Sometimes I’m mean, but only because being kind didn’t work.

By Paige OsarothPublished 6 years ago 3 min read
My friends; the few people who don’t think I’m terrible

Hi! I’m an actress, singer, dancer and overall competitive person. My whole life I was never good enough, everyone around me was 2 steps ahead. When I started doing community theatre the standard was always perfection. I felt like I had to become someone else in order to achieve what they wanted. Granted, it worked, I am now one of the top actors in my company.

However, there are plenty of singers who are leaps and bounds ahead of me. The first time I went to an audition, mother was told: “your child is an actor not a singer”. That broke my heart, all I wanted to do was perform but to be told that you’re not meant to sing is such a punch in the face. The next week I started singing lessons and I felt terrible. No matter how much I improved there was always that voice in my head repeating “your child is not a singer”. It hurt, truthfully I still have a hard time distinguishing my self worth from my talent. It’s something I need to work on. To this day even as a trained singer, I cannot go into rehearsal without feeling unworthy to sing in front of girls who are so much further ahead than me. These girls are my rivals, they’re nice to me and not at all exclusive, but I can’t help but feel like I have to compete. Every time I practice I try to imagine what those girls would sound like singing the same thing. If I’m happy with how I measure up, then I can take a break, if not I’ll practice until I fall asleep.

The one thing I found out about myself is that people thought I was pretty. It’s every little girl's dream to grow up and be beautiful. So once I discovered I could achieve that, I was ecstatic! Finally something I can achieve! I take special care of myself and practice my old fashioned etiquette daily. Beauty is something that is truly skin deep, that being said it is easy to see someone’s skin and tell whether they are attractive or not.
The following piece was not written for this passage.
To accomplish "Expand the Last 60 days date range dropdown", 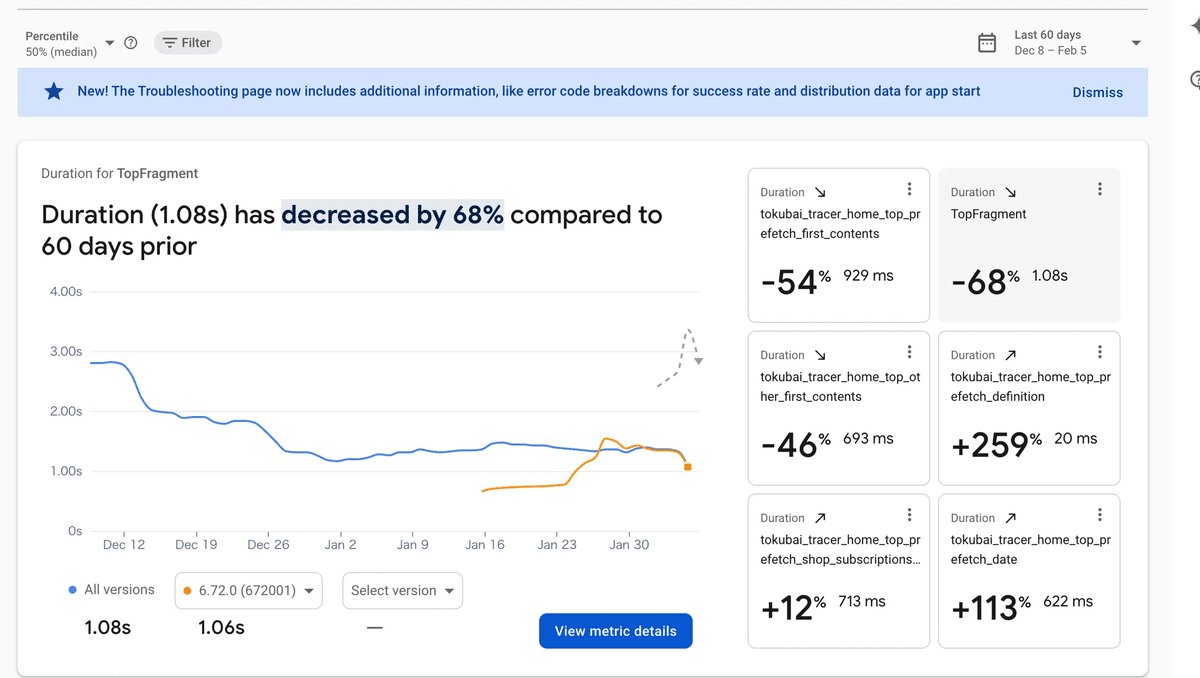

This way I can get instant validation by just looking around. It sounds shallow and it is, but it’s something I’m good at and I need to hang onto it.

I get upset when I’m surpassed. Like anyone, once I’m given the gold star of approval, seeing someone with a bigger one really gets to me. The talent scout was right about one thing, I AM an actor and I’ve always had that special gift that makes an audience listen. That is my gift to the world, when someone tries to take that gift away I feel like my entire life was wasted. Why did I dedicate my life to this only to be snubbed and tossed aside in favour of some kid? These people are my rivals. The people that rise to power by simply walking into a room. The people who haven’t worked nearly as hard as I have but still seem to draw the eye away from me. These people will always exist and as long as I’m alive I will always be competing with them.

I was not and am not enough for anybody. I’m not skinny enough for my family, I’m not talented enough for theatre and I’m not pretty enough for boys. No amount of praise can erase my rivals from my life, they’ll always be there pushing me to work harder. I’m so tired, my spine is always straight and it’s exhausting. All I can do is keep working, keep competing and hopefully I’ll reach my goal.